### Written problem 1
In the records, swap "progress bar" for "usage meter" in everything from the line containing "Where should I" down to the line containing "tap(772, 369)". Return only those lines, otherwise unchanged and without the pictures.

○ ○ ○ ○ ○ ○ ○

[PATCH v3 1/5] iommufd: Add iommufd_object_tombstone_user() helper

Xu Yilun posted 5 patches 3 months, 1 week ago
There is a newer version of this series
[PATCH v3 1/5] iommufd: Add iommufd_object_tombstone_user() helper
Posted by Xu Yilun 3 months, 1 week ago
Add the iommufd_object_tombstone_user() helper, which allows the caller
to destroy an iommufd object created by userspace.

This is useful on some destroy paths when the kernel caller finds the
object should have been removed by userspace but is still alive. With
this helper, the caller destroys the object but leave the object ID
reserved (so called tombstone). The tombstone prevents repurposing the
object ID without awareness of the original user.

Since this happens for abnomal userspace behavior, for simplicity, the
tombstoned object ID would be permanently leaked until
iommufd_fops_release(). I.e. the original user gets an error when
calling ioctl(IOMMU_DESTROY) on that ID.

The first use case would be to ensure the iommufd_vdevice can't outlive
the associated iommufd_device.

Suggested-by: Jason Gunthorpe <jgg@nvidia.com>
Co-developed-by: Aneesh Kumar K.V (Arm) <aneesh.kumar@kernel.org>
Signed-off-by: Aneesh Kumar K.V (Arm) <aneesh.kumar@kernel.org>
Signed-off-by: Xu Yilun <yilun.xu@linux.intel.com>
---
 drivers/iommu/iommufd/iommufd_private.h | 23 ++++++++++++++++++++++-
 drivers/iommu/iommufd/main.c            | 19 ++++++++++++++++---
 2 files changed, 38 insertions(+), 4 deletions(-)

○ ○ ○ ○ ○ ○ ○

### Written problem 2
Write what comes next in the iommufd patch posting, picking up after its final line.

### Available data
○ ○ ○ ○ ○ ○ ○

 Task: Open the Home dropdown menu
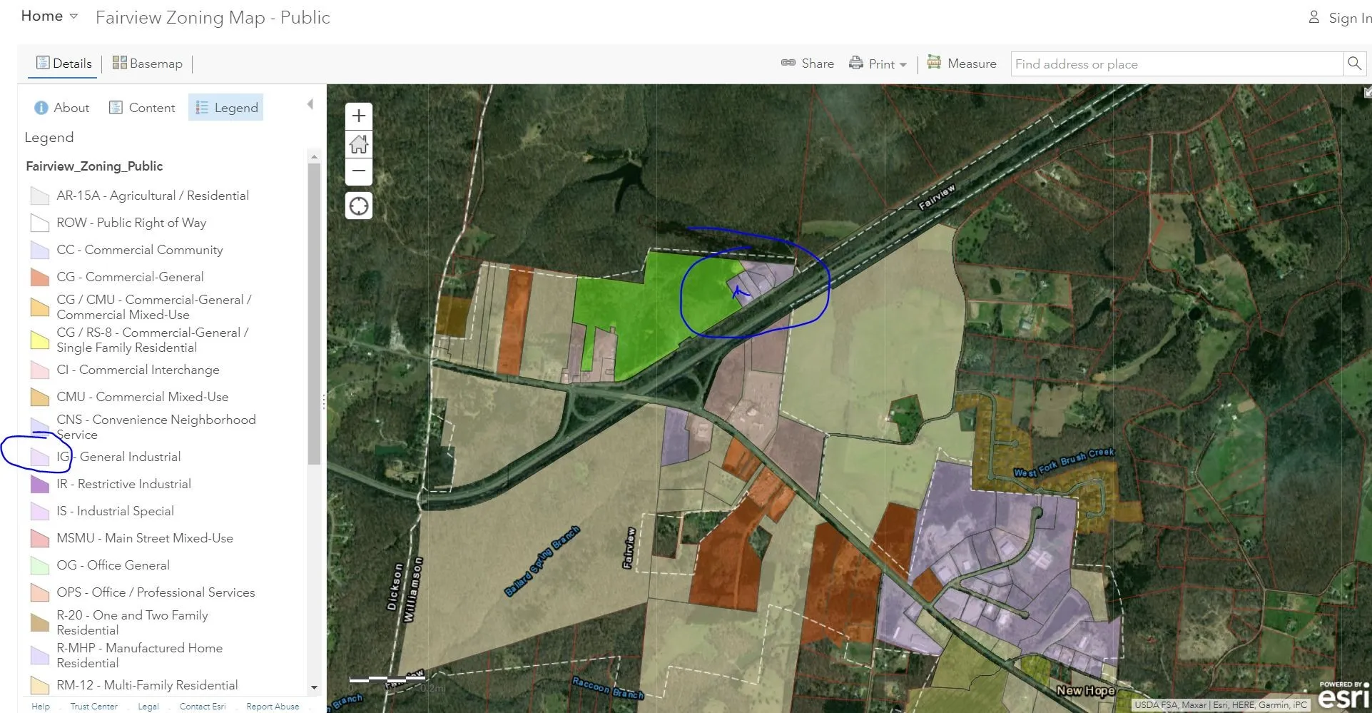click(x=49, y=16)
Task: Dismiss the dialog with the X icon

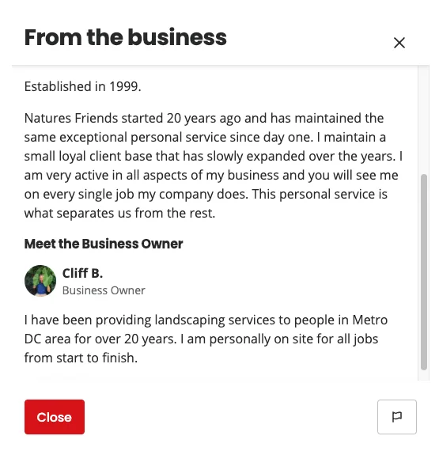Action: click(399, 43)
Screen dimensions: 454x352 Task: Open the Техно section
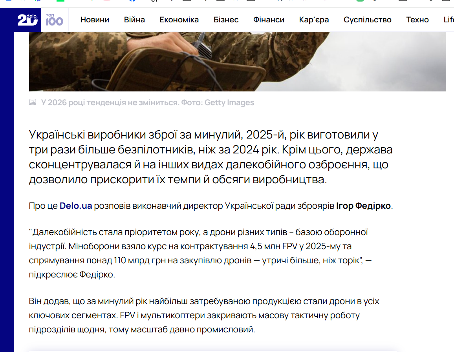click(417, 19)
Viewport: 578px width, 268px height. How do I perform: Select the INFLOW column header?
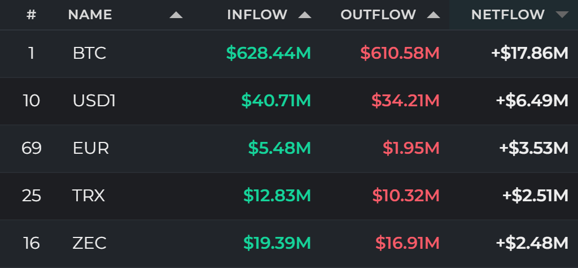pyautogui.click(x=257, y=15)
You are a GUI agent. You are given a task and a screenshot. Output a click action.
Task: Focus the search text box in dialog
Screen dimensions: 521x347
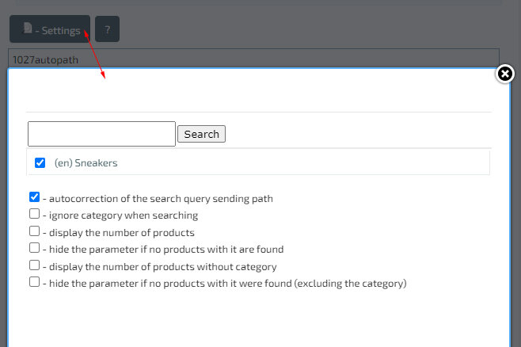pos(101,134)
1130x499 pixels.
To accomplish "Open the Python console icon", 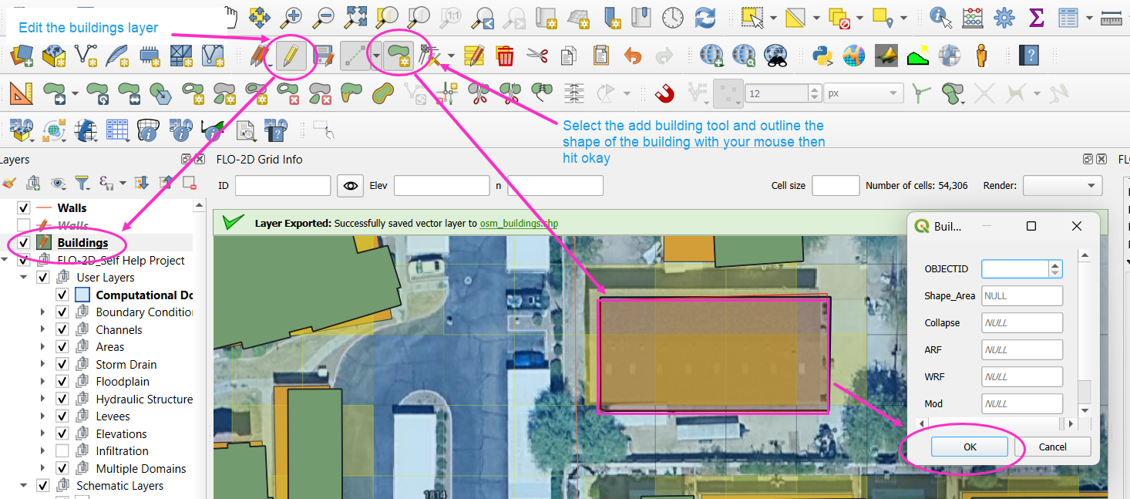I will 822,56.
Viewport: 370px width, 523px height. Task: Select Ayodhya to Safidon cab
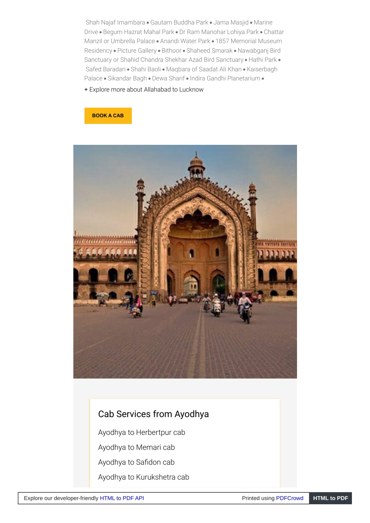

○ ○ ○ ○ ○ ○ ○

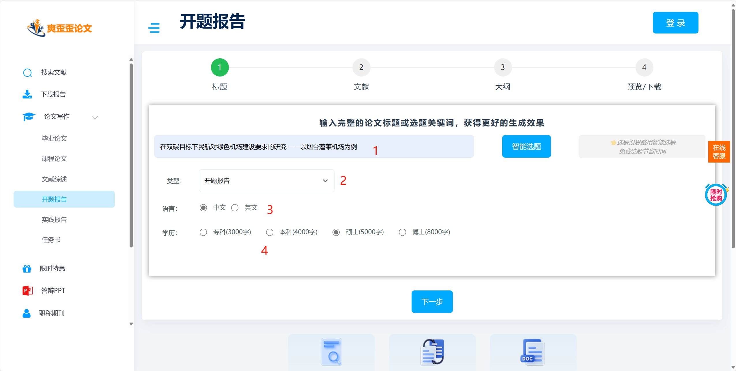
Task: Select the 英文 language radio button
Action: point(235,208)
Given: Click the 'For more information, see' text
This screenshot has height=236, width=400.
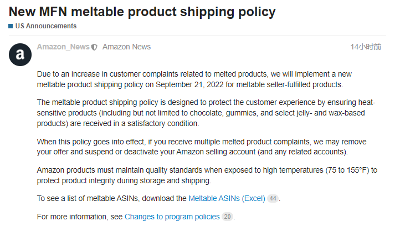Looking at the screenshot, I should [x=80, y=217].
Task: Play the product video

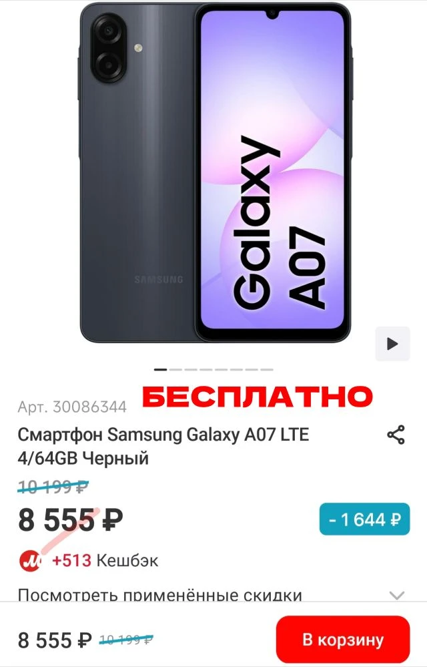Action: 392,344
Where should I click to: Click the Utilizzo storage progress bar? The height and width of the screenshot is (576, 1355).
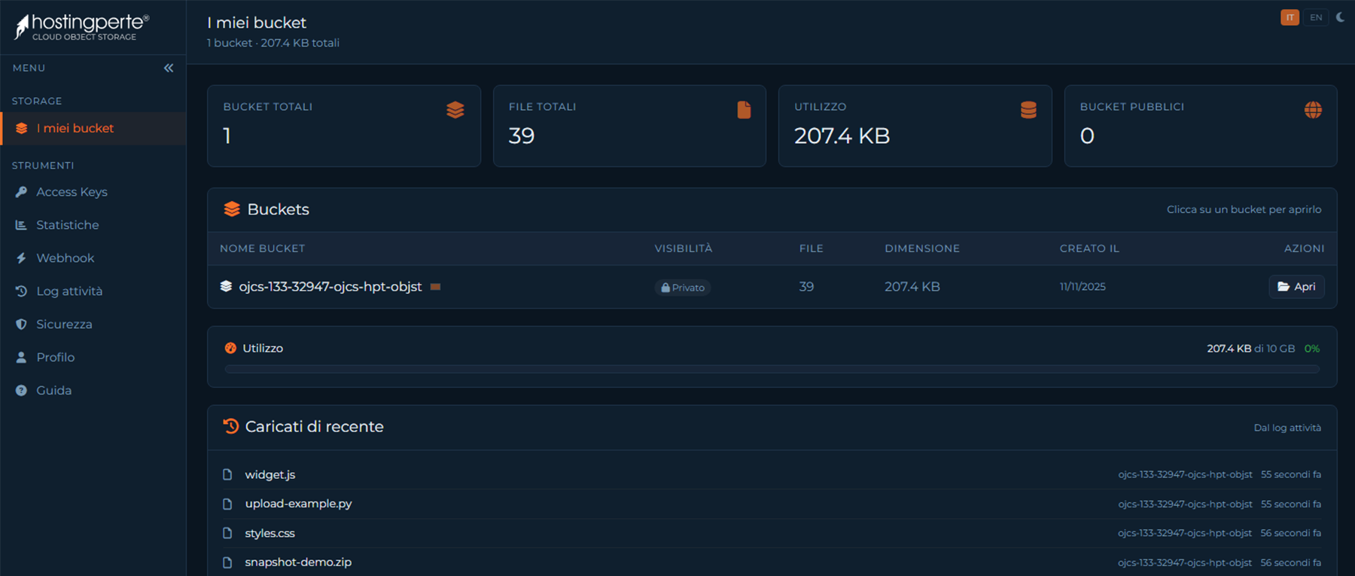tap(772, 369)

○ ○ ○ ○ ○ ○ ○

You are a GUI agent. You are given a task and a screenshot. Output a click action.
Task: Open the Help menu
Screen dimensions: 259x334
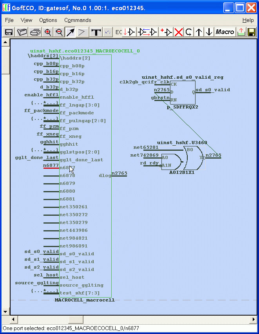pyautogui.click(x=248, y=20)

○ ○ ○ ○ ○ ○ ○

### Right answer 1
Where should I click to: Click the Utilizzo storage usage meter? The height and width of the screenshot is (576, 1355).
tap(772, 369)

### Right answer 2
diff --git a/drivers/iommu/iommufd/iommufd_private.h b/drivers/iommu/iommufd/iommufd_private.h
index 9ccc83341f32..fbc9ef78d81f 100644
--- a/drivers/iommu/iommufd/iommufd_private.h
+++ b/drivers/iommu/iommufd/iommufd_private.h
@@ -187,7 +187,8 @@ void iommufd_object_finalize(struct iommufd_ctx *ictx,
 			     struct iommufd_object *obj);
 
 enum {
-	REMOVE_WAIT_SHORTTERM = 1,
+	REMOVE_WAIT_SHORTTERM	= BIT(0),
+	REMOVE_OBJ_TOMBSTONE	= BIT(1),
 };
 int iommufd_object_remove(struct iommufd_ctx *ictx,
 			  struct iommufd_object *to_destroy, u32 id,
@@ -213,6 +214,26 @@ static inline void iommufd_object_destroy_user(struct iommufd_ctx *ictx,
 	WARN_ON(ret);
 }
 
+/*
+ * Similar to iommufd_object_destroy_user(), except that the object ID is left
+ * reserved/tombstoned.
+ */
+static inline void iommufd_object_tombstone_user(struct iommufd_ctx *ictx,
+						 struct iommufd_object *obj)
+{
+	int ret;
+
+	ret = iommufd_object_remove(ictx, obj, obj->id,
+				    REMOVE_WAIT_SHORTTERM | REMOVE_OBJ_TOMBSTONE);
+
+	/*
+	 * If there is a bug and we couldn't destroy the object then we did put
+	 * back the caller's users refcount and will eventually try to free it
+	 * again during close.
+	 */
+	WARN_ON(ret);
+}
+
 /*
  * The HWPT allocated by autodomains is used in possibly many devices and
  * is automatically destroyed when its refcount reaches zero.
diff --git a/drivers/iommu/iommufd/main.c b/drivers/iommu/iommufd/main.c
index 3df468f64e7d..620923669b42 100644
--- a/drivers/iommu/iommufd/main.c
+++ b/drivers/iommu/iommufd/main.c
@@ -167,7 +167,7 @@ int iommufd_object_remove(struct iommufd_ctx *ictx,
 		goto err_xa;
 	}
 
-	xas_store(&xas, NULL);
+	xas_store(&xas, (flags & REMOVE_OBJ_TOMBSTONE) ? XA_ZERO_ENTRY : NULL);
 	if (ictx->vfio_ioas == container_of(obj, struct iommufd_ioas, obj))
 		ictx->vfio_ioas = NULL;
 	xa_unlock(&ictx->objects);
@@ -239,6 +239,7 @@ static int iommufd_fops_release(struct inode *inode, struct file *filp)
 	struct iommufd_sw_msi_map *next;
 	struct iommufd_sw_msi_map *cur;
 	struct iommufd_object *obj;
+	bool empty;
 
 	/*
 	 * The objects in the xarray form a graph of "users" counts, and we have
@@ -249,23 +250,35 @@ static int iommufd_fops_release(struct inode *inode, struct file *filp)
 	 * until the entire list is destroyed. If this can't progress then there
 	 * is some bug related to object refcounting.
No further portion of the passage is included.